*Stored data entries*

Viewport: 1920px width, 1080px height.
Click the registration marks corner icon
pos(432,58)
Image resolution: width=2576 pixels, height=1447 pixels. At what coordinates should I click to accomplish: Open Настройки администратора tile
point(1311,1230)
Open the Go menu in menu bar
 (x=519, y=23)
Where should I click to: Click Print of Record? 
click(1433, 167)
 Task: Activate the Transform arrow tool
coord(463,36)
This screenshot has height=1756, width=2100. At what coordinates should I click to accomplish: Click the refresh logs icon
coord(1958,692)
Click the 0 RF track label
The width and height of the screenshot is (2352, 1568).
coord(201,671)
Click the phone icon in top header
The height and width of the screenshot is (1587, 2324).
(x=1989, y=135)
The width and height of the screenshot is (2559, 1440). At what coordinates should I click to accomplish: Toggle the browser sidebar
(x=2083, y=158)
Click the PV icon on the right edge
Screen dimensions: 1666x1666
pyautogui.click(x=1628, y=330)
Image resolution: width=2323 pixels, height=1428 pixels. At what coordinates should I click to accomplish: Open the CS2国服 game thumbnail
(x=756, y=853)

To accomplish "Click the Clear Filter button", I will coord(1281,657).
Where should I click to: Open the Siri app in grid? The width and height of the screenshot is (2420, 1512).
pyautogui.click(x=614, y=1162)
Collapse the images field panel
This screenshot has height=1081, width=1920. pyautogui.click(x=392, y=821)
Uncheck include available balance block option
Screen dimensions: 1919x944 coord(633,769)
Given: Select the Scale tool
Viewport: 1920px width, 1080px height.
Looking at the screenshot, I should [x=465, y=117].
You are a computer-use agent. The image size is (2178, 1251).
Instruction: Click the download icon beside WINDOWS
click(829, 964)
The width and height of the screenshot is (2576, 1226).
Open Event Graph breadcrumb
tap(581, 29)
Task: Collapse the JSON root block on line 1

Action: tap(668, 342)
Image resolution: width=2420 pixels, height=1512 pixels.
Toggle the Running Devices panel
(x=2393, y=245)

*Task requirements*
Only the line that contains "Instruction: Click the" and the lines after it, through the end of the data above, are to be repeated exactly.

*Reply to the exercise*
Instruction: Click the download icon beside WINDOWS
click(829, 964)
The width and height of the screenshot is (2576, 1226).
Open Event Graph breadcrumb
tap(581, 29)
Task: Collapse the JSON root block on line 1

Action: tap(668, 342)
Image resolution: width=2420 pixels, height=1512 pixels.
Toggle the Running Devices panel
(x=2393, y=245)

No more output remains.